Verizon Wireless' (NYSE:VZ) pending acquisition of AWS licenses from four cable companies will propel that spectrum to new heights in terms of industry importance, making it an essential LTE band for global roaming support, according to an industry analyst.
Approval of the Verizon-cable deal elevates the 1700/2100 MHz AWS spectrum to higher status as a co-essential LTE band, along with the 700 MHz band, in the United States, Ron Westfall, research director of service provider infrastructure at Current Analysis, told FierceBroadbandWireless.
Multichannel News and other outlets reported Verizon's planned $3.9 billion purchase of nationwide AWS spectrum from cable operators Comcast, Time Warner Cable, Cox Communications and Bright House Networks already has the necessary votes to pass FCC muster. FCC Commissioners Robert McDowell and Ajit Pai--both Republicans--reportedly already submitted their votes concurring with parts of the deal, which, when combined with Chairman Julius Genachowski's approval on all counts, would seal the deal. The U.S. Department of Justice gave its approval for the transaction, with added conditions, on Aug. 16.
"Verizon has used only 700 MHz spectrum for its LTE deployments thus far," Westfall said, noting Verizon has seven regional 700 MHz C Block licenses, "its so-called beachfront spectrum that anchor its nationwide LTE deployments to date." Verizon expects to auction off its 52 B Block licenses and 24 A Block licenses as part of its overall deal with DOJ and FCC to gain regulatory approval to reconfigure its overall spectrum holdings with untapped AWS spectrum.
Not only does Verizon's deal with the cable companies bring it new AWS spectrum, it also paves the way for T-Mobile to acquire significant AWS spectrum holdings from Verizon in a separate transaction. "As a result, Verizon and T-Mobile can soon apply 152 AWS licenses toward nationwide build-out and support of LTE services, providing more incentive and confidence for silicon, device and infrastructure suppliers to invest more aggressively in AWS support on LTE equipment," said a new Current Analysis report, which Westfall coauthored.

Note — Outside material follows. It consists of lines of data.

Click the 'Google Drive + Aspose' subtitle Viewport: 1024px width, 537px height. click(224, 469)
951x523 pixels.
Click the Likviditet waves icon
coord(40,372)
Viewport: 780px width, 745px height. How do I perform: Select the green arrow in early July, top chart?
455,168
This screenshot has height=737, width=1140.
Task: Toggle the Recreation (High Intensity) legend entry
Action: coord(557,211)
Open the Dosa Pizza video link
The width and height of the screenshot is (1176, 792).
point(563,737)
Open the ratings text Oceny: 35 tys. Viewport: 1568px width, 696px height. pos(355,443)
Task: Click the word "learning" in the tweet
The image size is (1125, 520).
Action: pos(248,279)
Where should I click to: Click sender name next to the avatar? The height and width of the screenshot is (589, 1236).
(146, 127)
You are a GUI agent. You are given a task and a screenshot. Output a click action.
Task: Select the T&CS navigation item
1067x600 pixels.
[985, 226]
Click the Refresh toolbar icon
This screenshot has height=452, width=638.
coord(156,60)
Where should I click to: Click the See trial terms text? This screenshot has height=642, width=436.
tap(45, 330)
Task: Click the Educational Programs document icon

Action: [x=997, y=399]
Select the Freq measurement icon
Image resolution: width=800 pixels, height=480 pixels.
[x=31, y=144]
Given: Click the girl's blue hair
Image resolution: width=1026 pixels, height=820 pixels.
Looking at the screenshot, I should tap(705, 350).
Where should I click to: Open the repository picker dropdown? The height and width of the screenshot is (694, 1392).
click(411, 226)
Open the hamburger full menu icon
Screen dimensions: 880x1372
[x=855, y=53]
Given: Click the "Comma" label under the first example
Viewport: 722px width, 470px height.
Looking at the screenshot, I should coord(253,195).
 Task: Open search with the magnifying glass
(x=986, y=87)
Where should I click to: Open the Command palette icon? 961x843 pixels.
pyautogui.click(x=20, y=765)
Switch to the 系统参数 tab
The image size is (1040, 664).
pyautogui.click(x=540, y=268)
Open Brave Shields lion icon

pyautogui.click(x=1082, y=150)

Essentially the Verizon-cable deal has the side benefit of expanding the overall AWS ecosystem, said Westfall, which will aid two of its main rivals that have AWS investments. AT&T (NYSE:T) has mixed its LTE deployments across 700 MHz and AWS spectrum and T-Mobile has only AWS spectrum for its LTE rollout, which will commence next year. Sprint Nextel (NYSE:S) is currently rolling out LTE on 1900 MHz G-Band spectrum.
Further, upcoming AWS auctions are designated in Latin American countries such as Colombia, Uruguay, Mexico, Argentina, and Peru, complementing current AWS support in the United States, Canada and Chile. Consequently, AWS has become "an essential LTE band for LTE roaming support in North America and Latin America, advancing AWS as a solid candidate for one of the essential seven or eight LTE bands deemed critical for global roaming LTE devices and services," said the Current Analysis report.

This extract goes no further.